What you should do:
Render every line of the data below as a JSON list of strings, one string per line, omitting blank lines. Leave the pictures out of the answer.

Input:

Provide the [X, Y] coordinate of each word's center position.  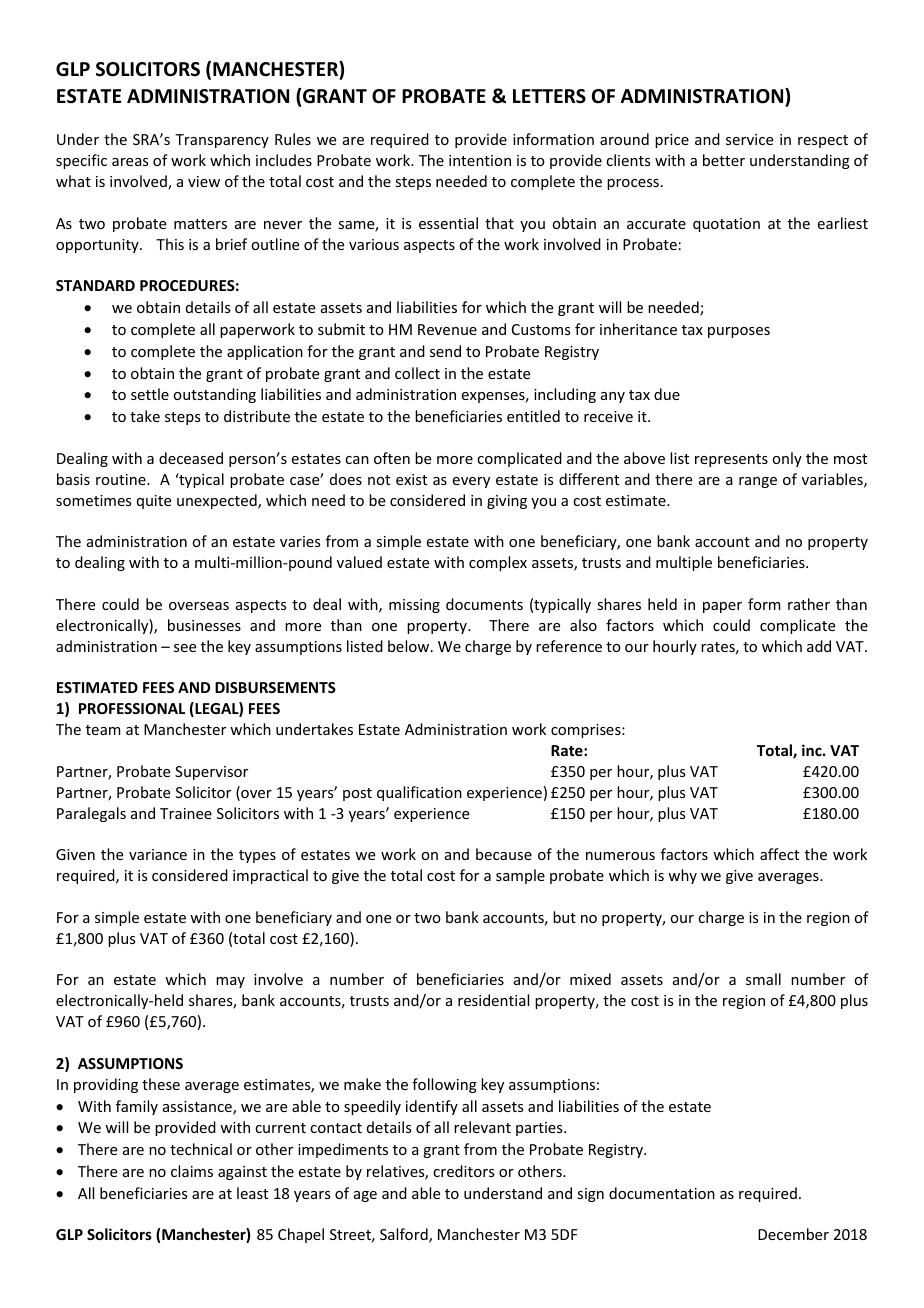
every [471, 482]
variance [158, 854]
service [749, 139]
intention [480, 160]
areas [130, 162]
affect [779, 854]
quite [154, 502]
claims [192, 1171]
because [504, 854]
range [758, 482]
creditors [463, 1171]
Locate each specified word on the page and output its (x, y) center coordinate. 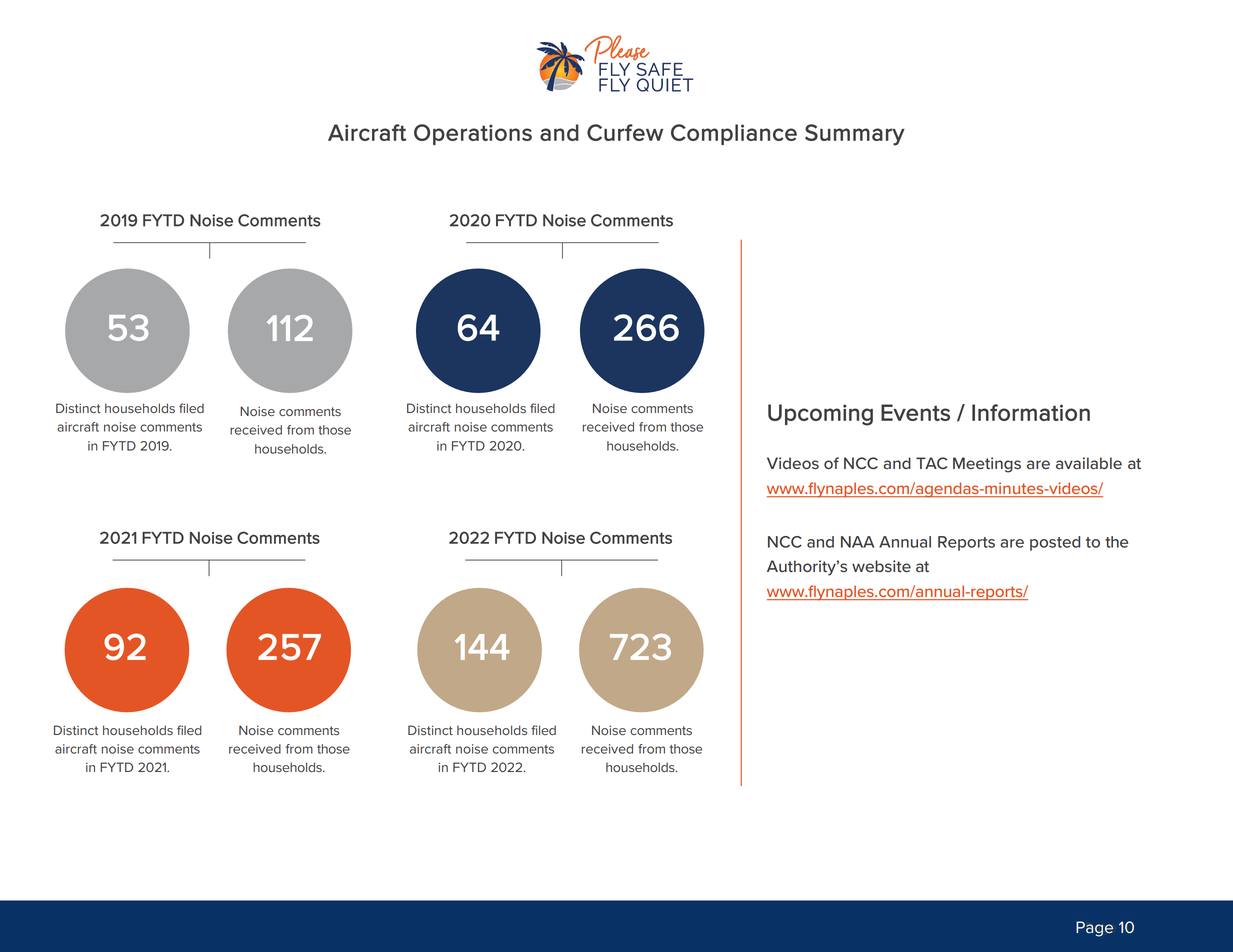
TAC (931, 463)
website (881, 566)
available (1089, 463)
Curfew (625, 132)
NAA (857, 542)
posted (1055, 543)
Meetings (987, 465)
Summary (855, 135)
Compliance (734, 134)
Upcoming (820, 415)
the (1116, 542)
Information (1031, 412)
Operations (473, 134)
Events (915, 412)
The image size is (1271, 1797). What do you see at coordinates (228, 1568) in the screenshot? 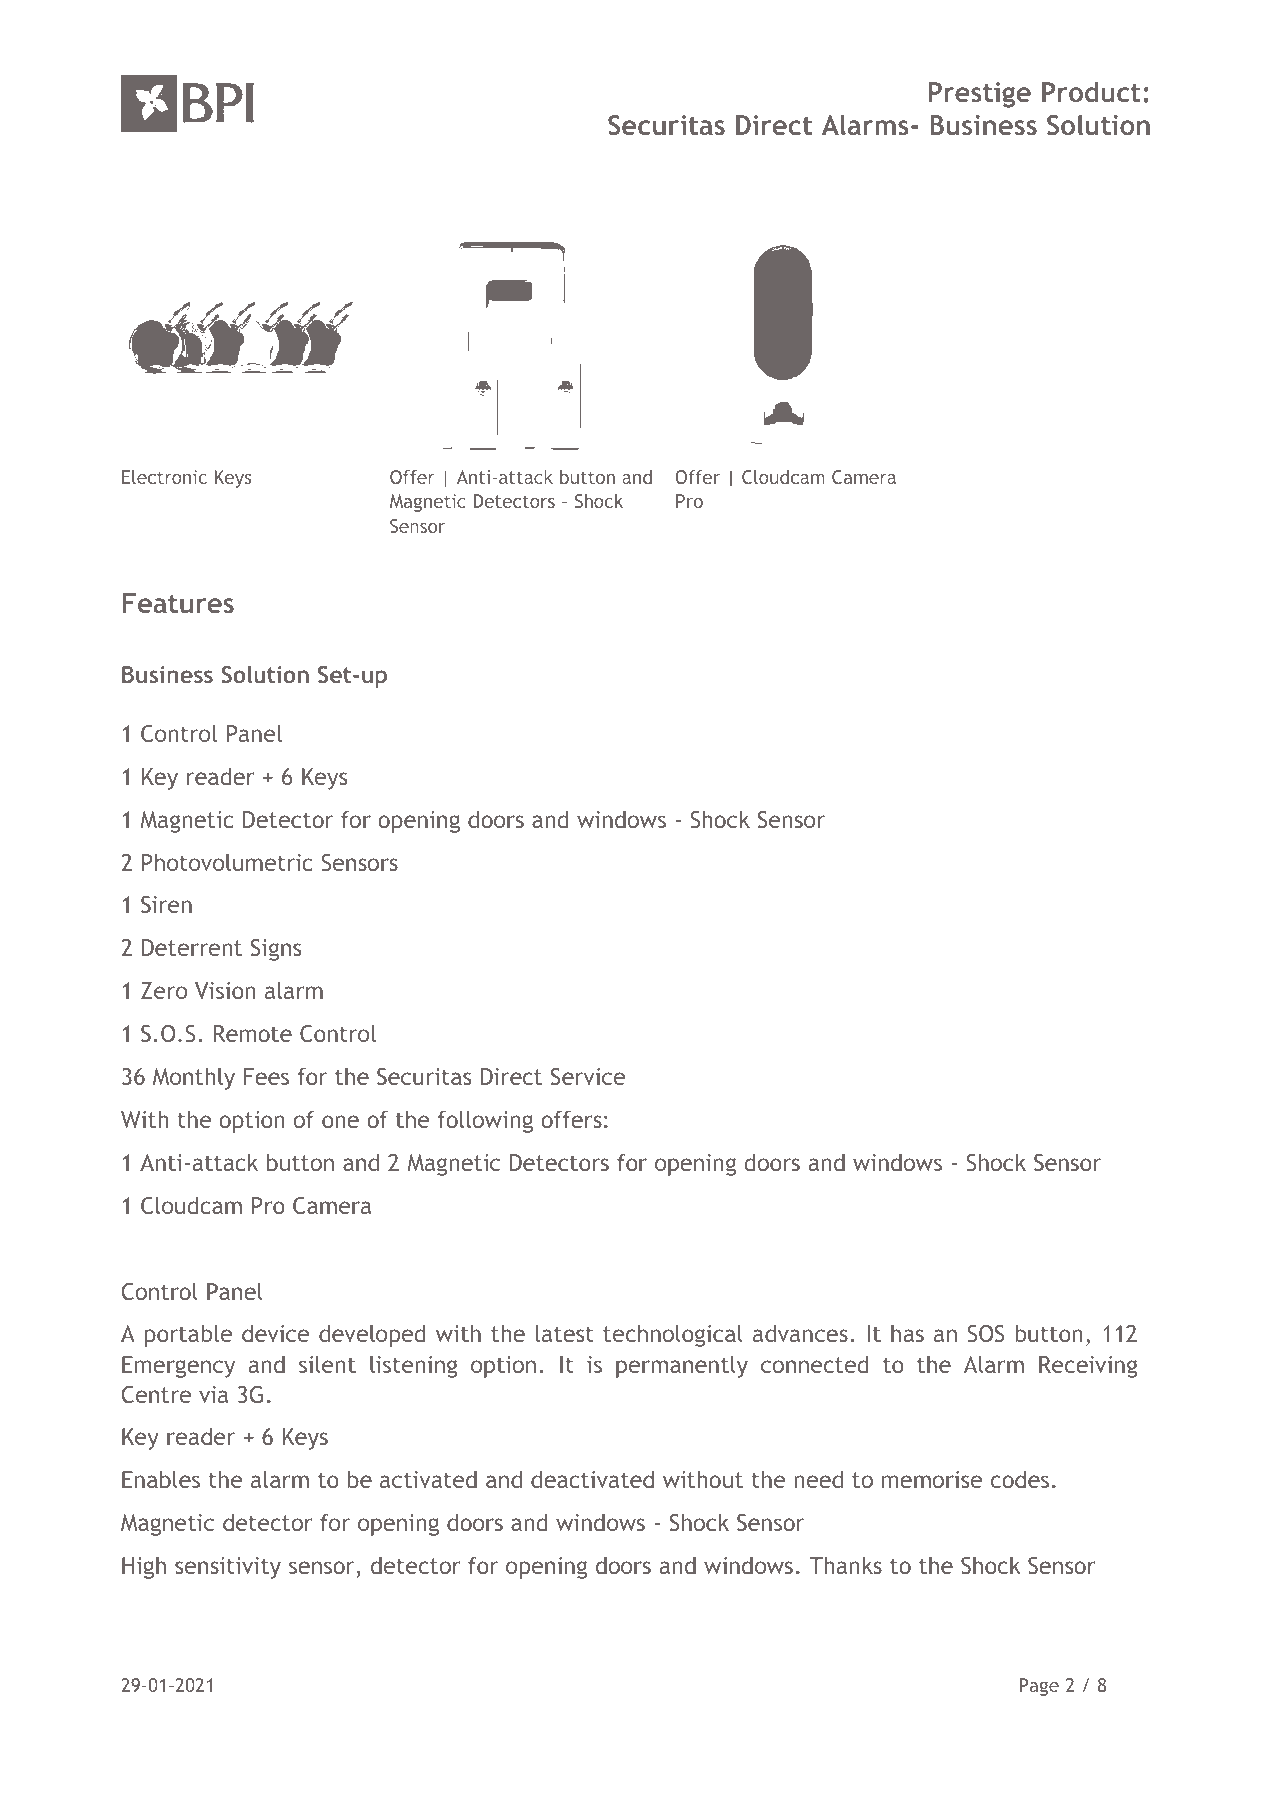
I see `sensitivity` at bounding box center [228, 1568].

Result for this exercise:
[
  "Provide the [X, Y] coordinate of each word's center position.  ",
  "every [471, 482]",
  "variance [158, 854]",
  "service [749, 139]",
  "intention [480, 160]",
  "areas [130, 162]",
  "affect [779, 854]",
  "quite [154, 502]",
  "claims [192, 1171]",
  "because [504, 854]",
  "range [758, 482]",
  "creditors [463, 1171]",
  "Locate each specified word on the page and output its (x, y) center coordinate. ",
  "TAC (931, 463)",
  "website (881, 566)",
  "available (1089, 463)",
  "Curfew (625, 132)",
  "NAA (857, 542)",
  "posted (1055, 543)",
  "Meetings (987, 465)",
  "Summary (855, 135)",
  "Compliance (734, 134)",
  "Upcoming (820, 415)",
  "the (1116, 542)",
  "Information (1031, 412)",
  "Operations (473, 134)",
  "Events (915, 412)",
  "The image size is (1271, 1797). What do you see at coordinates (228, 1568) in the screenshot? ",
  "I see `sensitivity` at bounding box center [228, 1568]."
]